DATASET section start
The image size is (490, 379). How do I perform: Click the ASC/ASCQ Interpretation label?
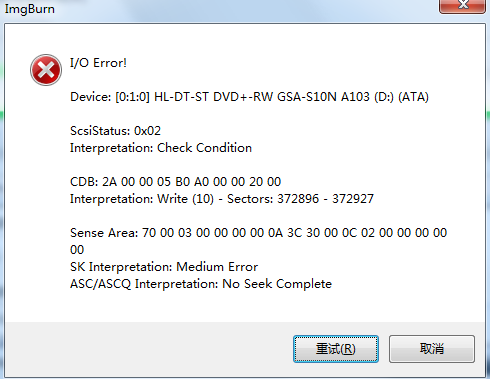144,284
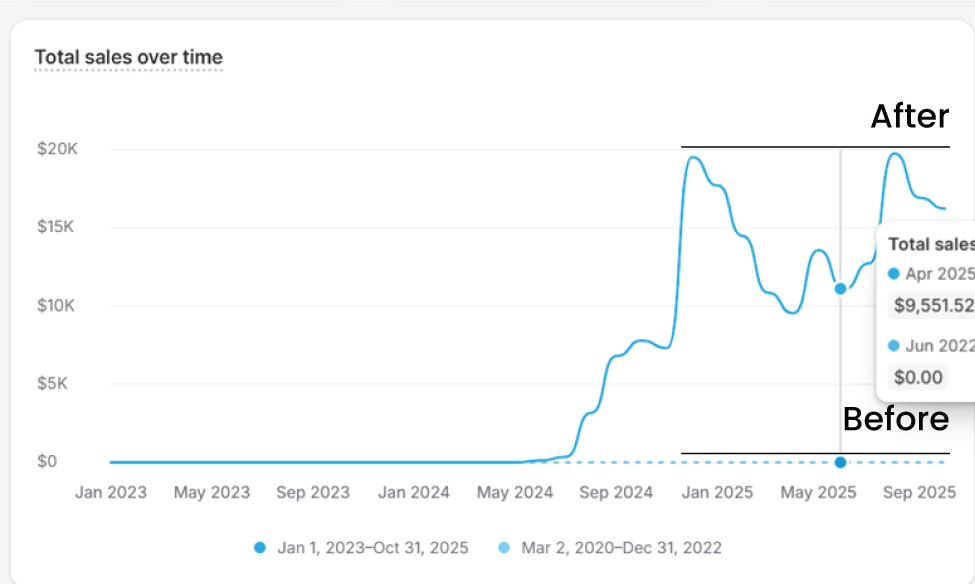The height and width of the screenshot is (584, 975).
Task: Toggle the Mar 2, 2020–Dec 31, 2022 legend series
Action: click(619, 548)
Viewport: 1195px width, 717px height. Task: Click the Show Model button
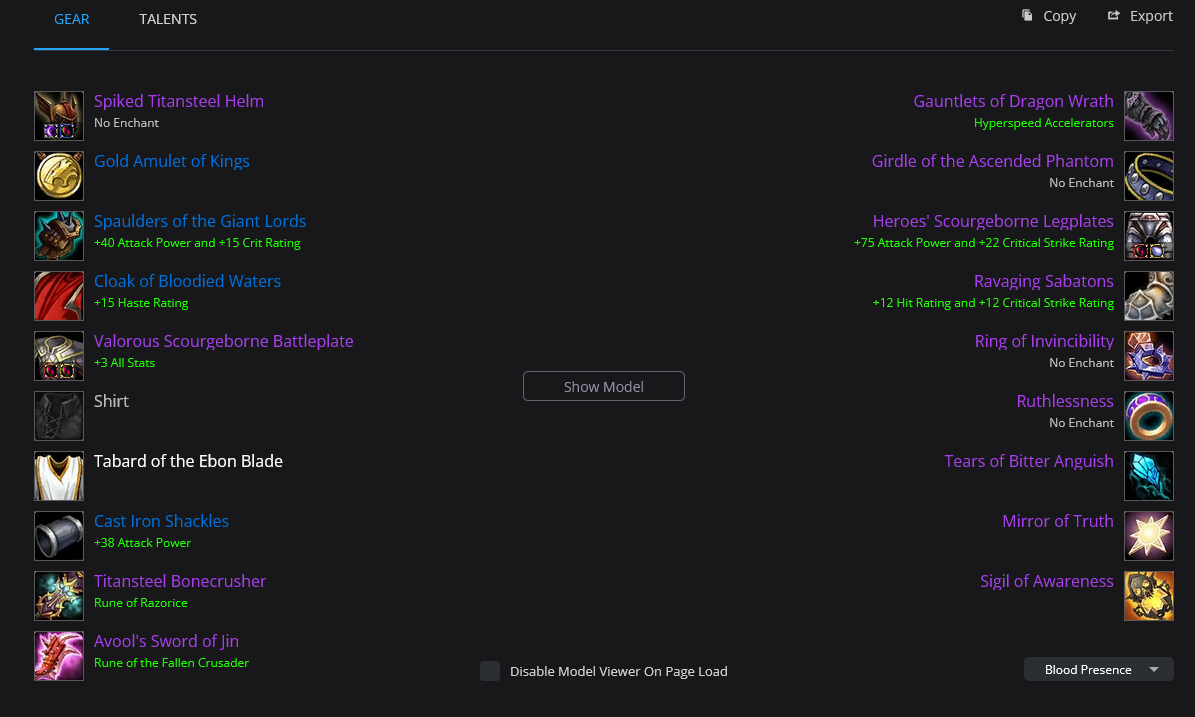pyautogui.click(x=604, y=386)
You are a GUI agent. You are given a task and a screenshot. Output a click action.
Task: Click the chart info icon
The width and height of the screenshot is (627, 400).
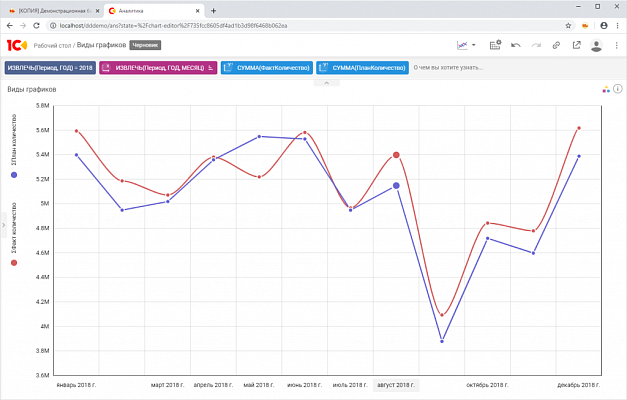coord(618,89)
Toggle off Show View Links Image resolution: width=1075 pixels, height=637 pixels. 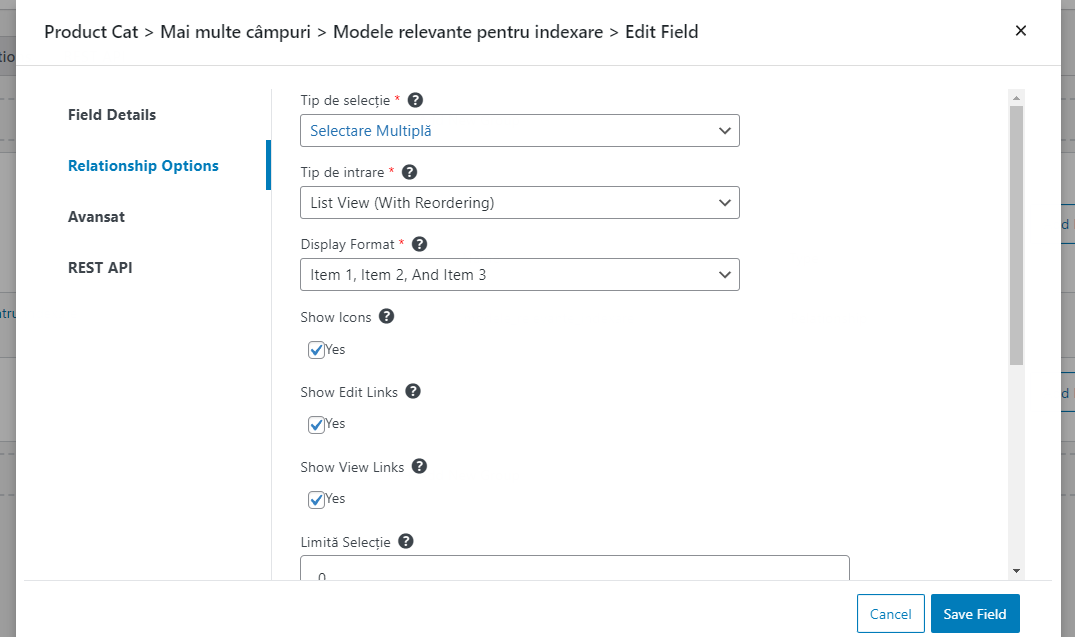[x=316, y=499]
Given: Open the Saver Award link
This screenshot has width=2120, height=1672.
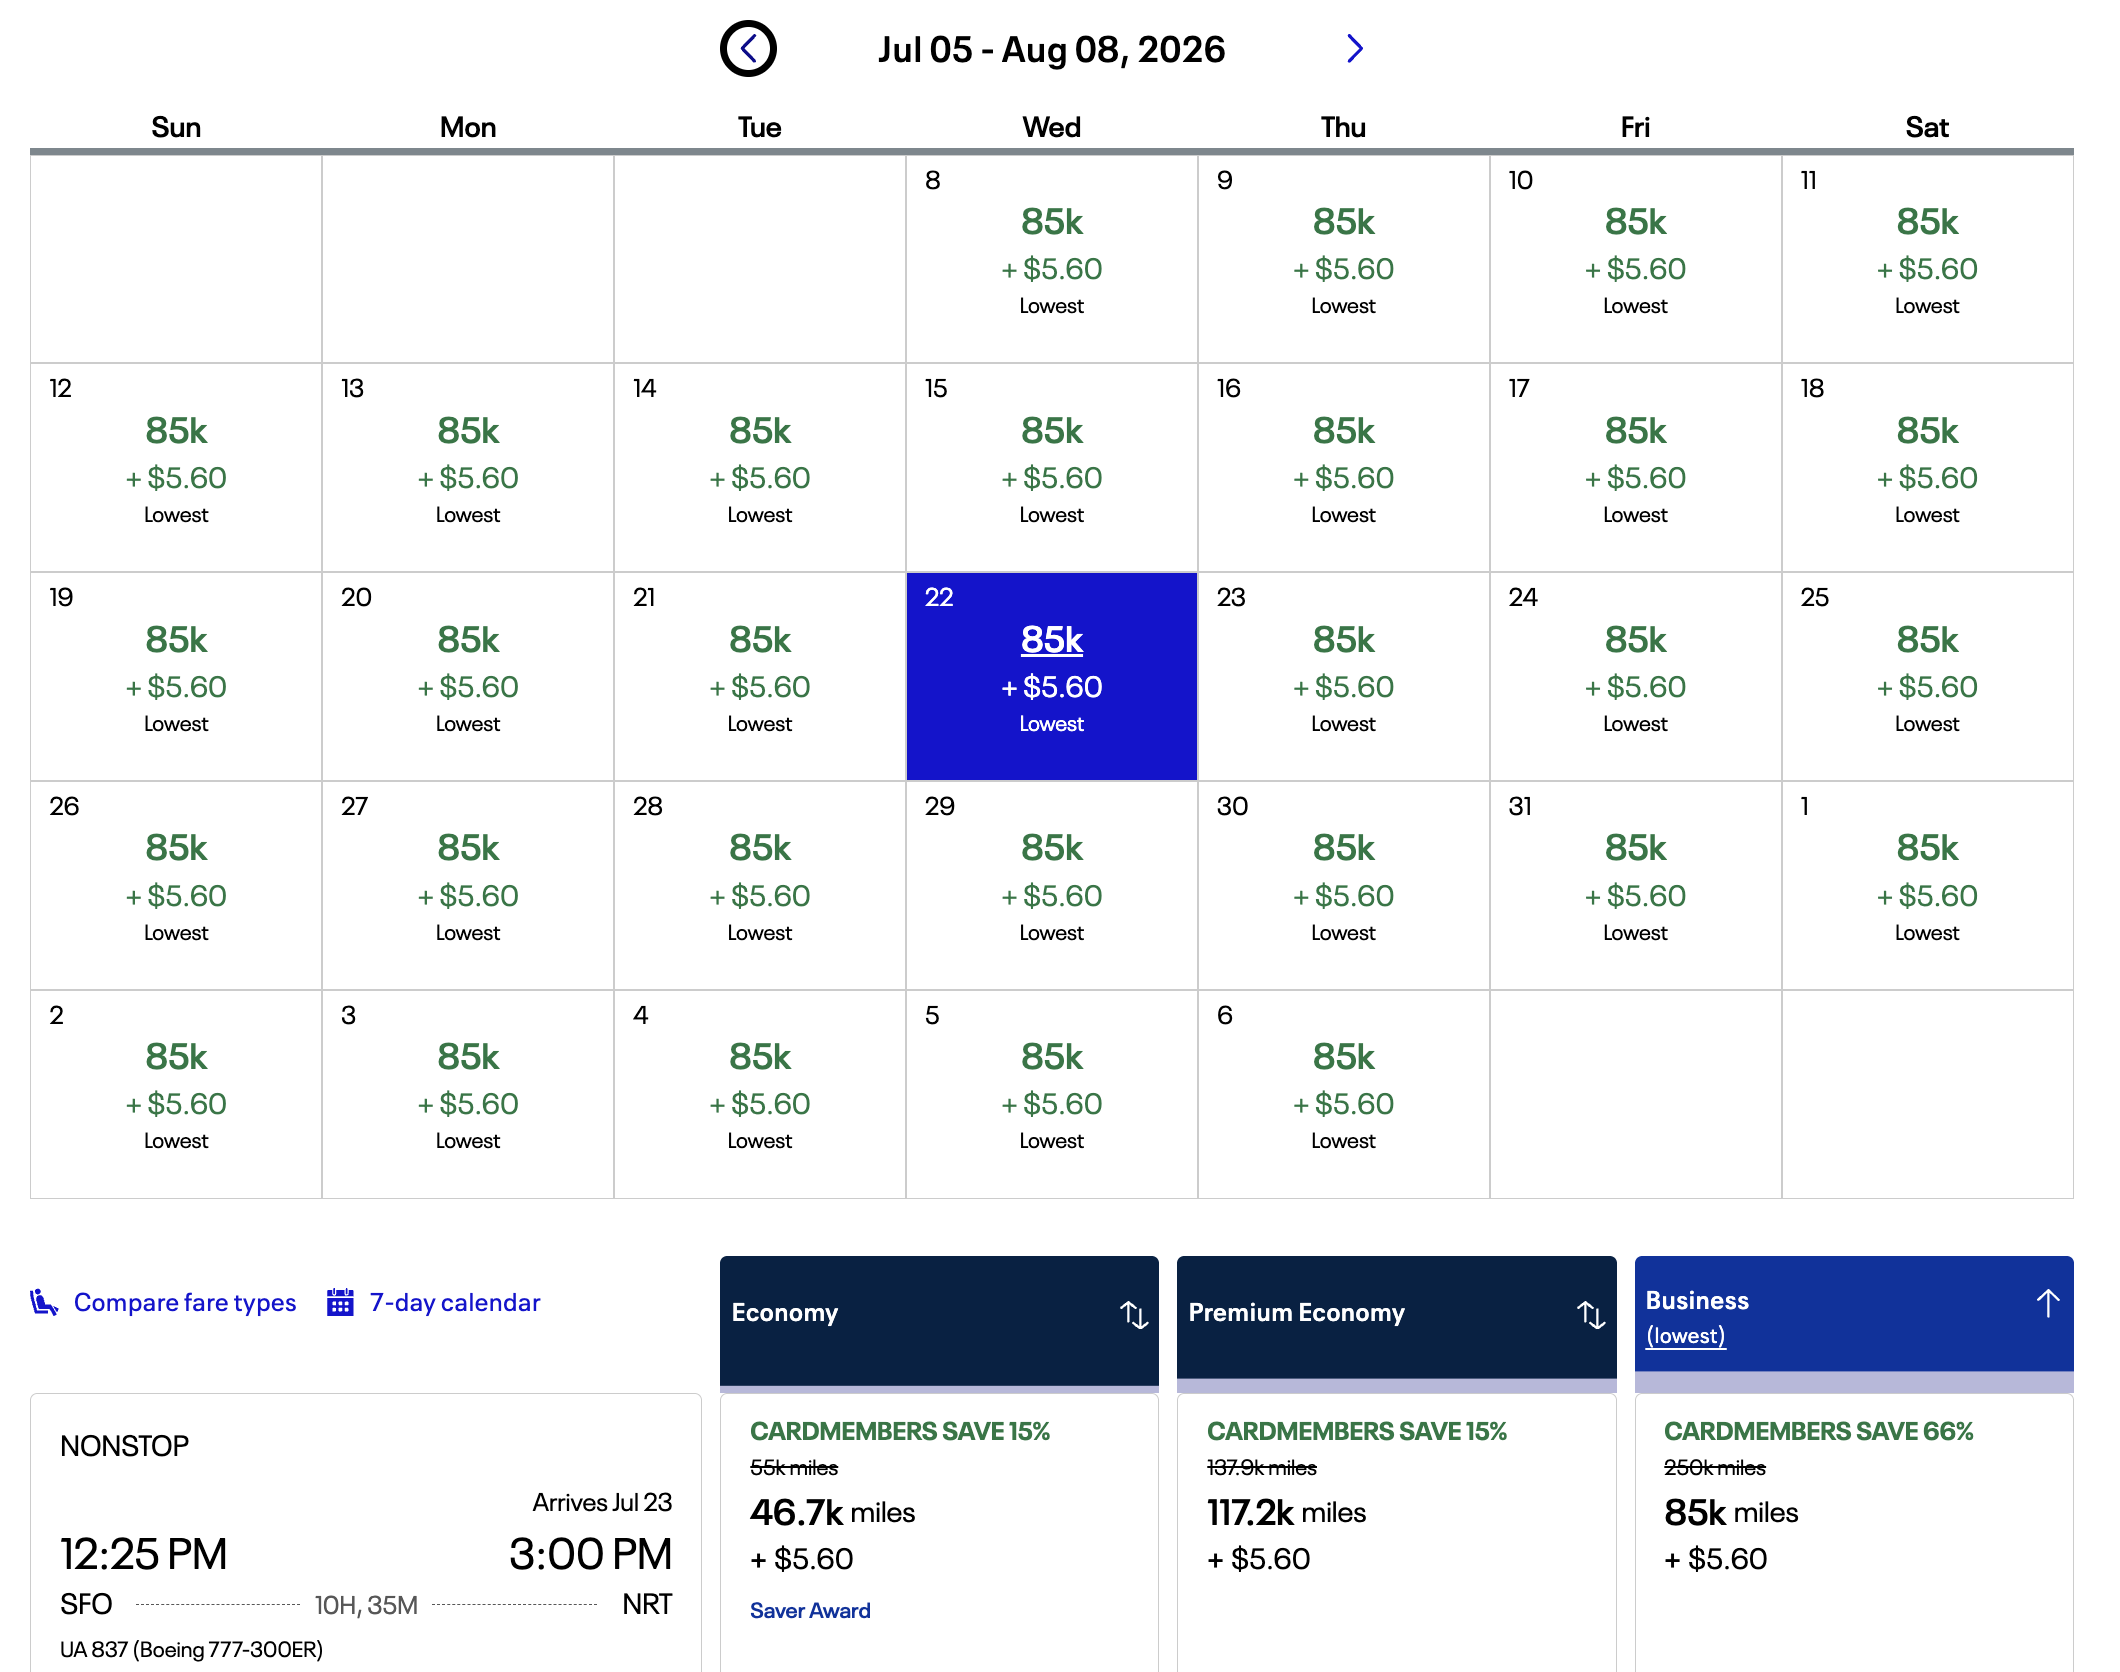Looking at the screenshot, I should click(x=810, y=1610).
DATASET section end
_EXERCISE_: Pictures excluded, return exactly the lines from the one with "Given: Open the Saver Award link" through the final line of the entries above, both included.

_OUTPUT OF THE EXERCISE_:
Given: Open the Saver Award link
This screenshot has width=2120, height=1672.
Looking at the screenshot, I should click(x=810, y=1610).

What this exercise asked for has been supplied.